── Dataset content

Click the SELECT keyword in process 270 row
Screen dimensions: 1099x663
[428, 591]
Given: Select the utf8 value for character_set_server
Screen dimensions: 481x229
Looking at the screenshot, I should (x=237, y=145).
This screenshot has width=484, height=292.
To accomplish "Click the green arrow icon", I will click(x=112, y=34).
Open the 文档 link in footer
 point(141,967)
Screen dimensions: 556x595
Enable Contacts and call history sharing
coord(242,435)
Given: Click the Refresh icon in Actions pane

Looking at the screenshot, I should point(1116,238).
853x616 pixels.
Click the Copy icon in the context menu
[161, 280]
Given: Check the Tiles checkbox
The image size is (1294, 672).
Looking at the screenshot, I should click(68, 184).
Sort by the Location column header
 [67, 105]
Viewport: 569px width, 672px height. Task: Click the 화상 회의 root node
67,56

────

* [What to work on] Please transcribe the material above precisely as it stands.

* [Written solution]
Click the SELECT keyword in process 270 row
Screen dimensions: 1099x663
[428, 591]
Given: Select the utf8 value for character_set_server
Screen dimensions: 481x229
Looking at the screenshot, I should (x=237, y=145).
This screenshot has width=484, height=292.
To accomplish "Click the green arrow icon", I will click(x=112, y=34).
Open the 文档 link in footer
 point(141,967)
Screen dimensions: 556x595
Enable Contacts and call history sharing
coord(242,435)
Given: Click the Refresh icon in Actions pane

Looking at the screenshot, I should point(1116,238).
853x616 pixels.
Click the Copy icon in the context menu
[161, 280]
Given: Check the Tiles checkbox
The image size is (1294, 672).
Looking at the screenshot, I should click(68, 184).
Sort by the Location column header
 [67, 105]
Viewport: 569px width, 672px height. Task: Click the 화상 회의 root node
67,56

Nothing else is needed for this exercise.